Source records —
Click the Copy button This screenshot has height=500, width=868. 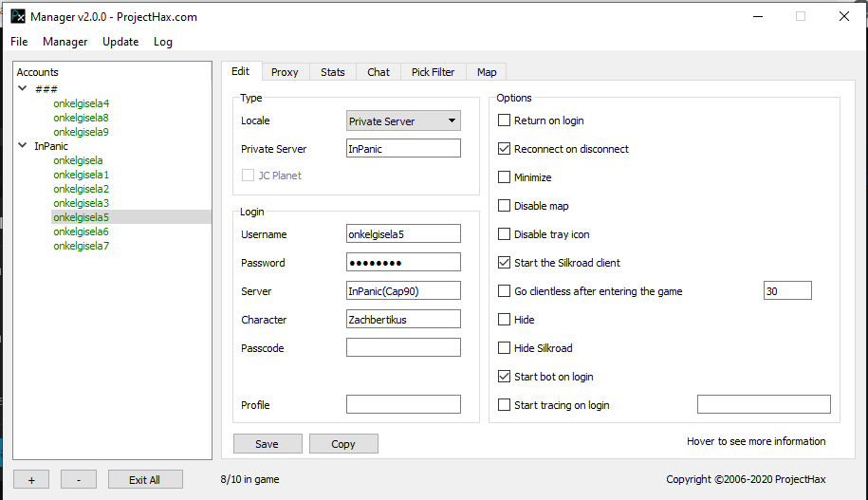(x=343, y=444)
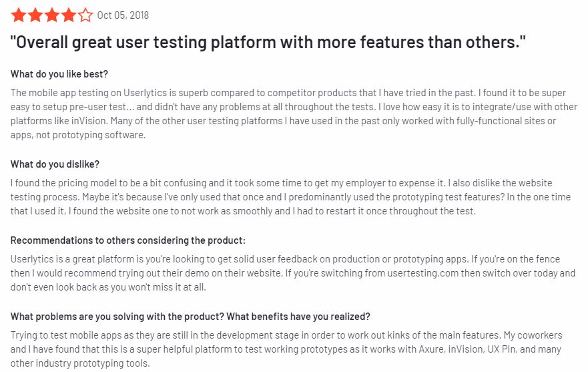Viewport: 588px width, 372px height.
Task: Click the 'What problems are you solving' heading
Action: coord(190,317)
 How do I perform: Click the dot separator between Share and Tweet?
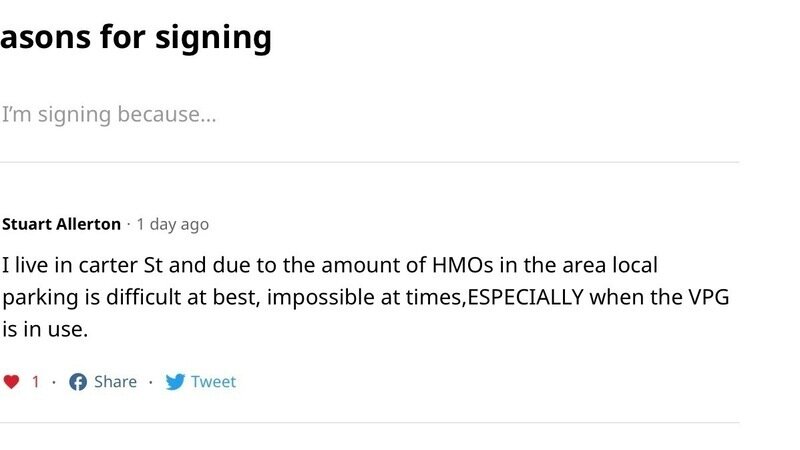pos(150,382)
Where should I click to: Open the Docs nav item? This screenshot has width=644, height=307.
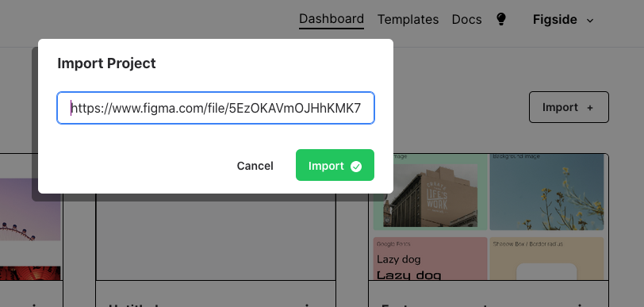tap(466, 19)
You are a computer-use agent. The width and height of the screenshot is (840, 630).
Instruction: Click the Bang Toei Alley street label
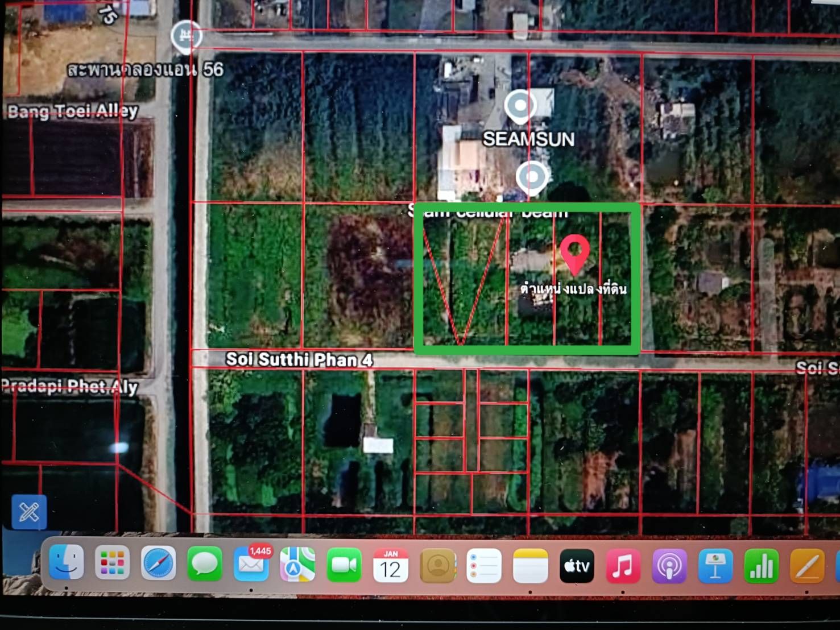tap(73, 111)
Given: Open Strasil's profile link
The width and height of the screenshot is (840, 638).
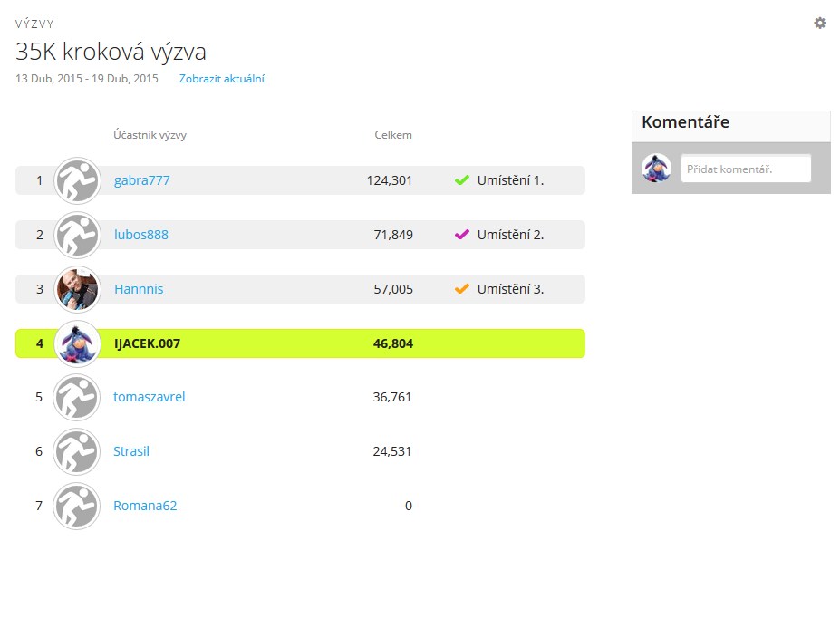Looking at the screenshot, I should click(x=131, y=451).
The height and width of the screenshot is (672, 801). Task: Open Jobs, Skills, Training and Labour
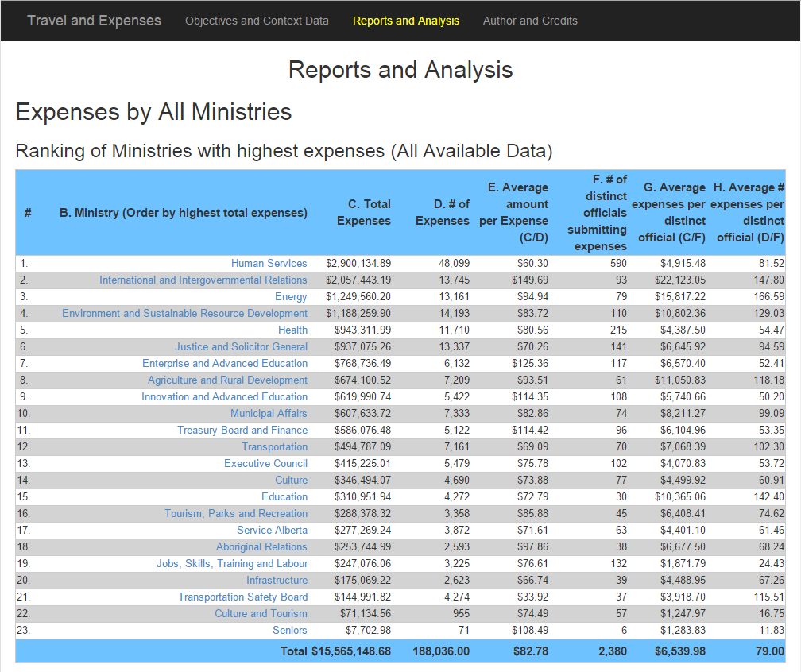[x=232, y=564]
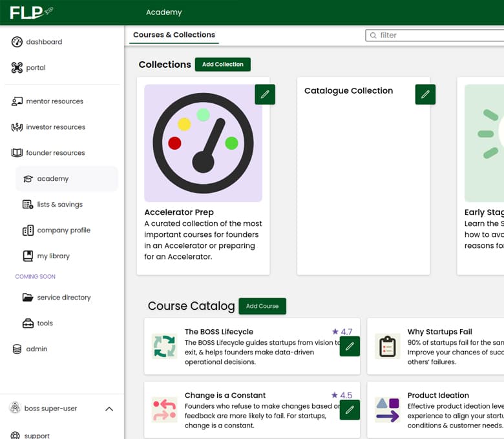The height and width of the screenshot is (439, 504).
Task: Click pencil icon on Change is a Constant
Action: click(350, 409)
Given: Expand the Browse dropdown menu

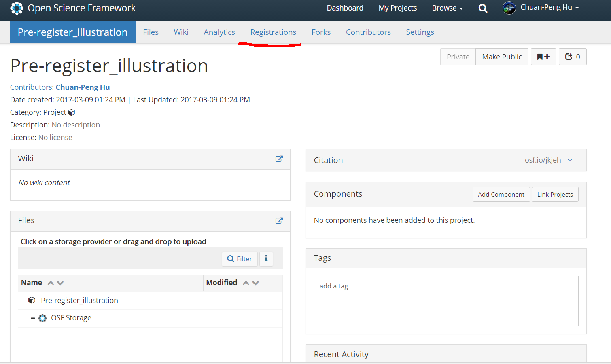Looking at the screenshot, I should [x=447, y=8].
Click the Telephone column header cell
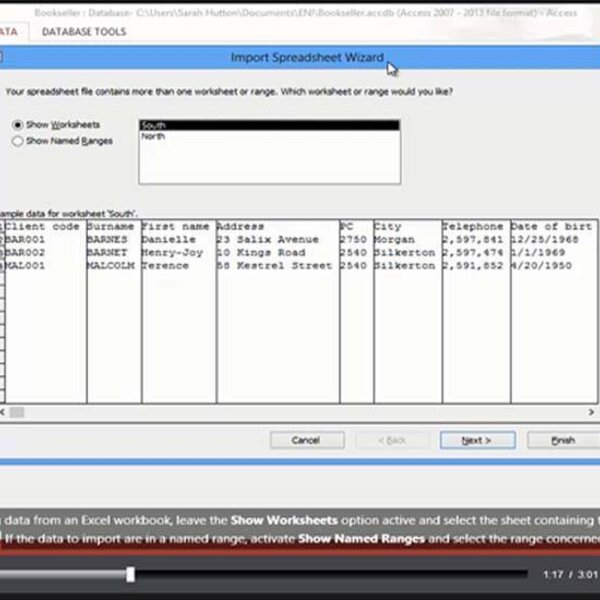This screenshot has height=600, width=600. (474, 227)
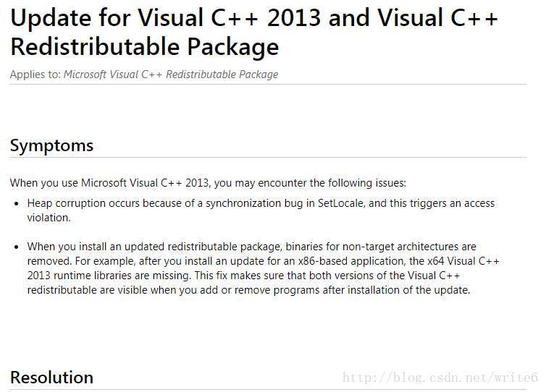Click the second bullet point marker
Image resolution: width=546 pixels, height=392 pixels.
[x=17, y=247]
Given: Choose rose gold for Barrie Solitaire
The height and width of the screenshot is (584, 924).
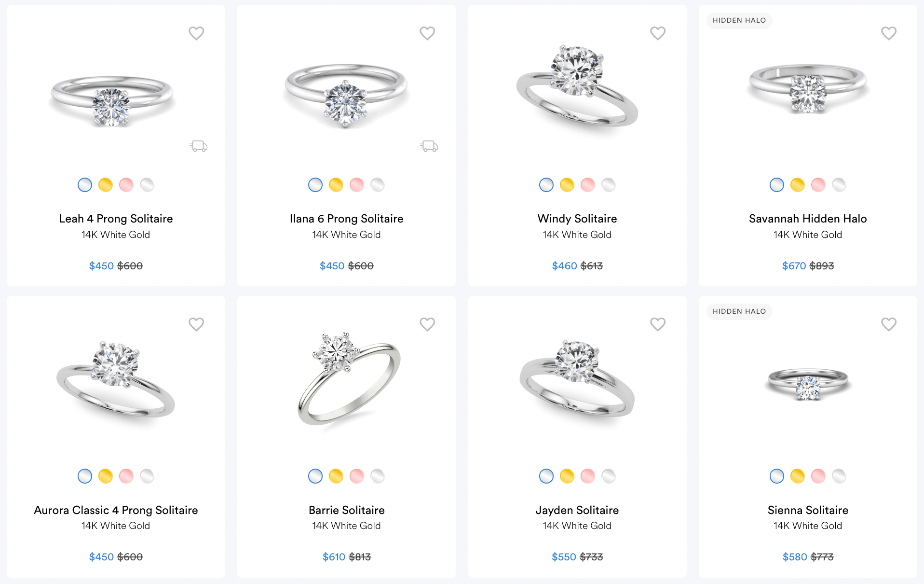Looking at the screenshot, I should (357, 476).
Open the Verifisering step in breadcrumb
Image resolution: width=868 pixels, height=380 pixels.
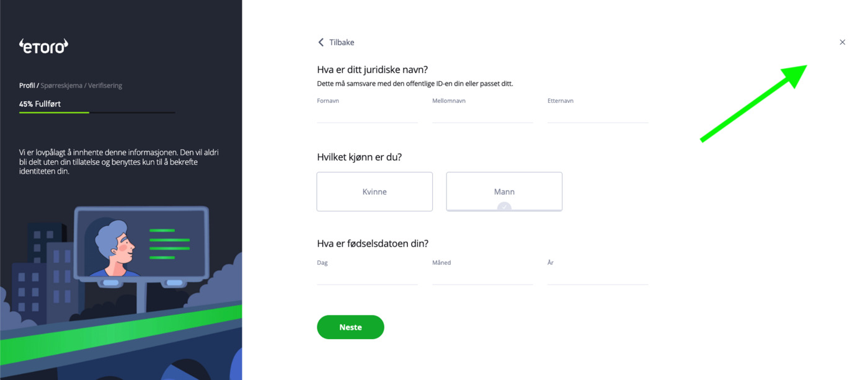(105, 86)
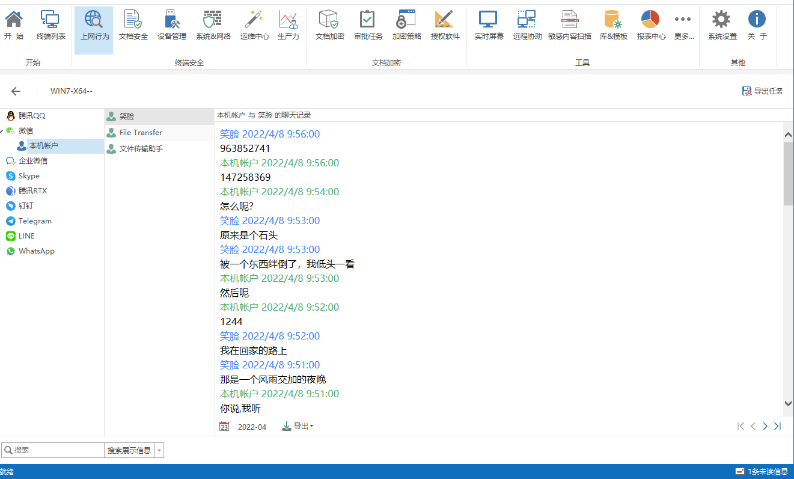Click the back arrow beside WIN7-X64
Screen dimensions: 794x479
click(16, 91)
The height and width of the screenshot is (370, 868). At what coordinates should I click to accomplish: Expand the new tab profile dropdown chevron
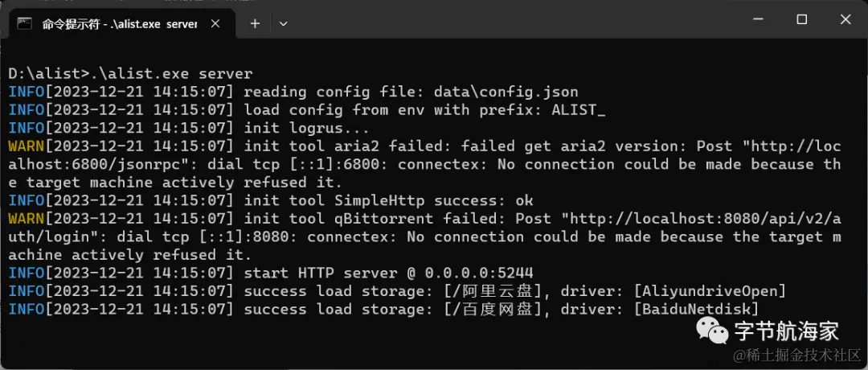point(284,24)
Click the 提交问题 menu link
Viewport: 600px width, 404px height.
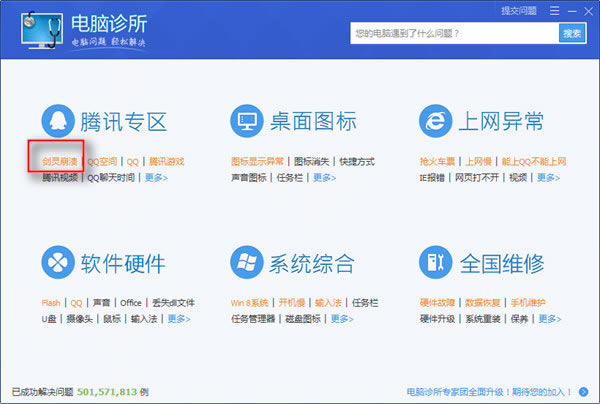point(517,10)
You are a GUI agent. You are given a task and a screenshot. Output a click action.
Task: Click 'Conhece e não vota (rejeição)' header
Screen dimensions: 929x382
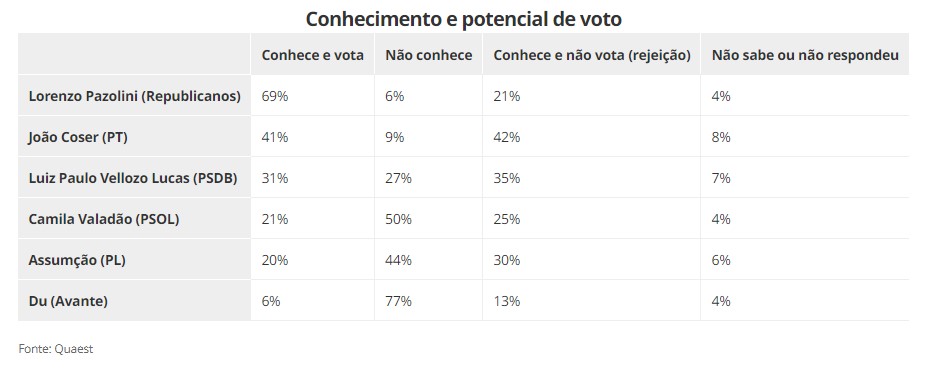(592, 55)
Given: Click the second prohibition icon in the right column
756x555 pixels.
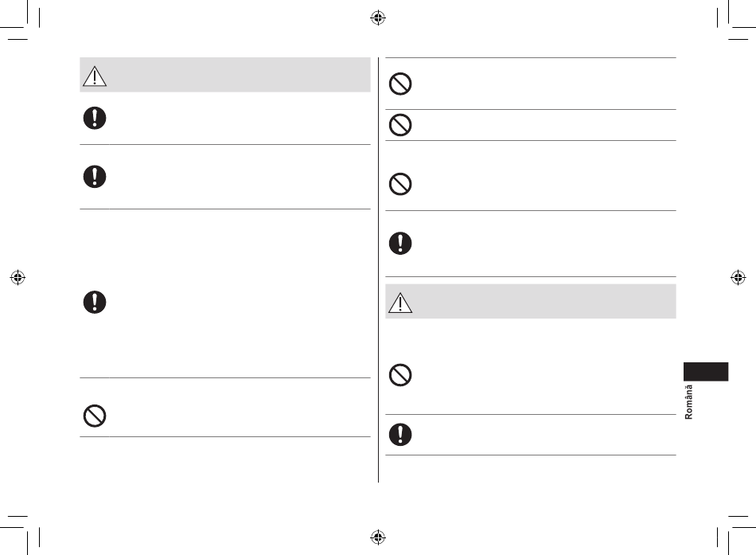Looking at the screenshot, I should tap(400, 125).
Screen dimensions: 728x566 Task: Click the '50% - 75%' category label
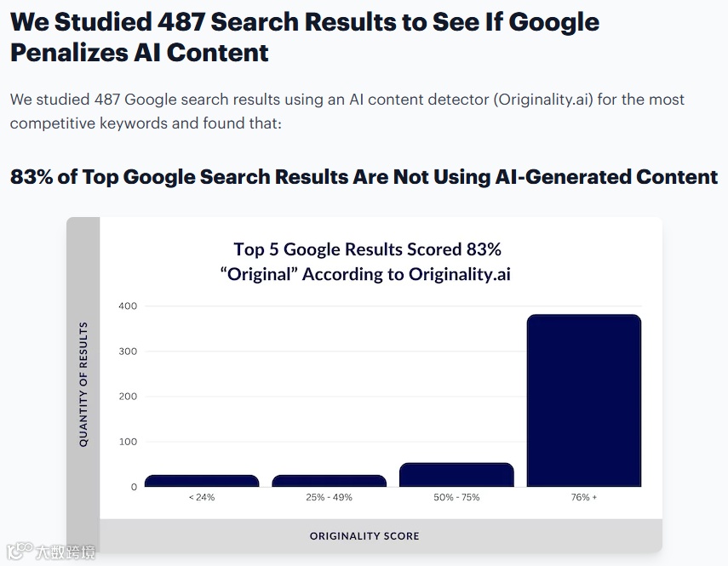click(x=456, y=497)
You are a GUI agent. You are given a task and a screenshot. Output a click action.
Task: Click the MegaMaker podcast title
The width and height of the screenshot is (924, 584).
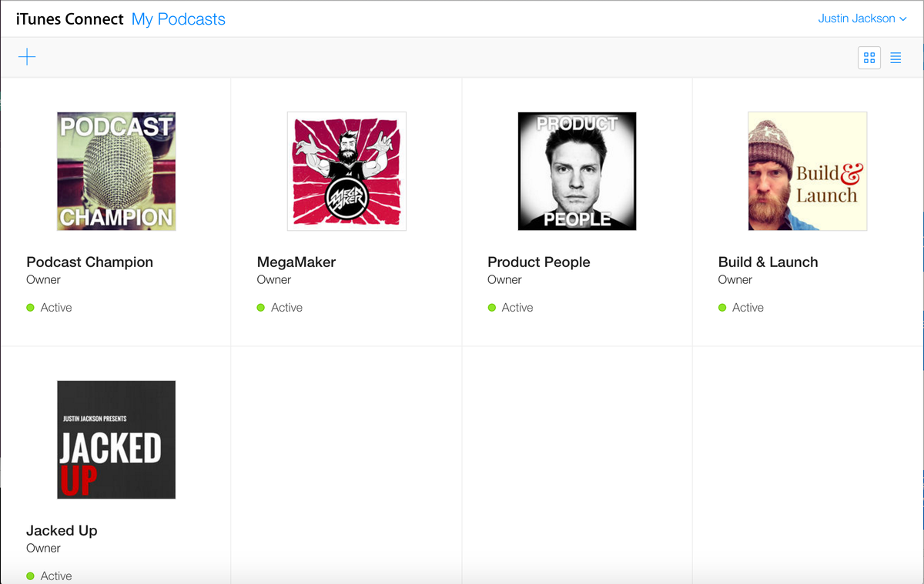point(296,262)
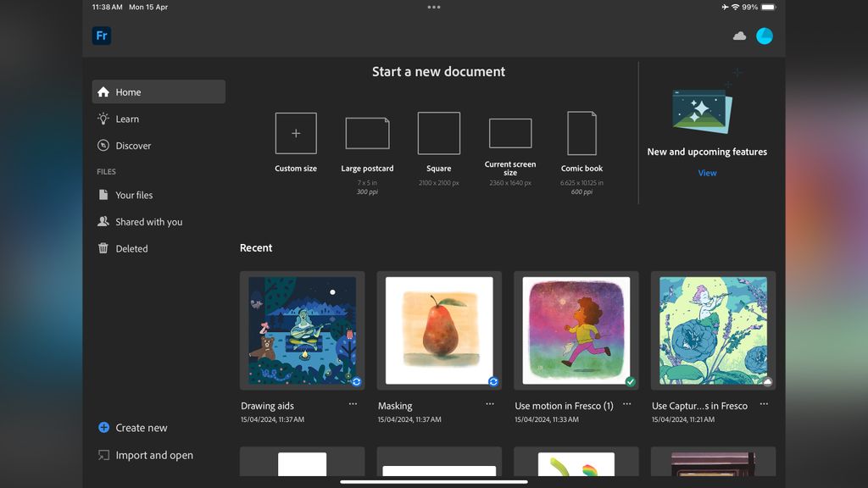Viewport: 868px width, 488px height.
Task: Tap the Import and open icon
Action: click(x=102, y=455)
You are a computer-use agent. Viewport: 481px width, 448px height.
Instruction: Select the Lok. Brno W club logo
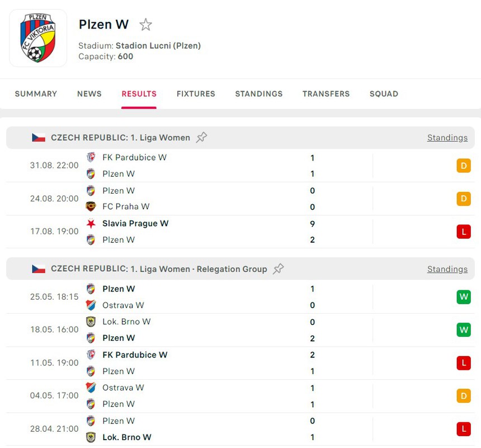[x=91, y=322]
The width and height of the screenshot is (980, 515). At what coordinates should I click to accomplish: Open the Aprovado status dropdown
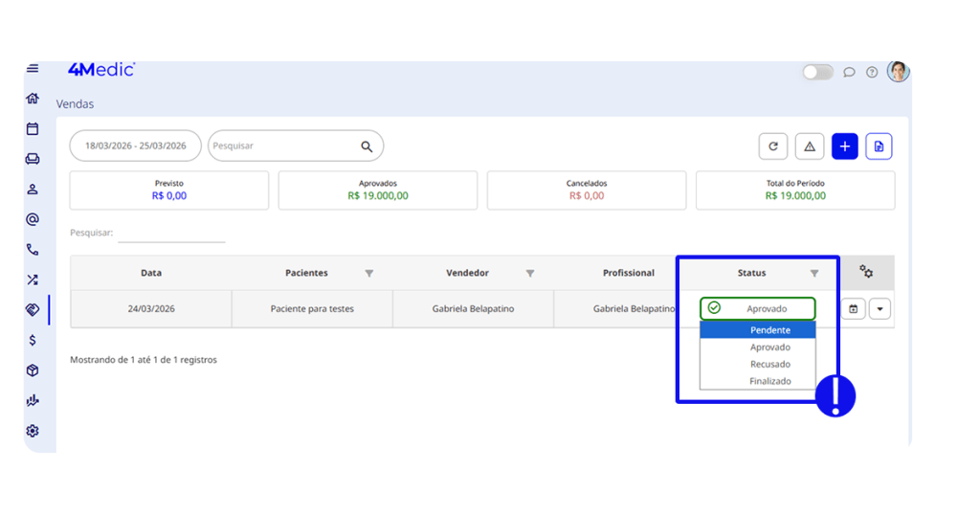click(x=758, y=308)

What you have to do —
When a line in the listing has the string "computer" in it, return that line.

Answer section —
You are a computer-use agent. The width and height of the screenshot is (840, 630).
You are a computer-use agent. Viewport: 481px width, 448px height.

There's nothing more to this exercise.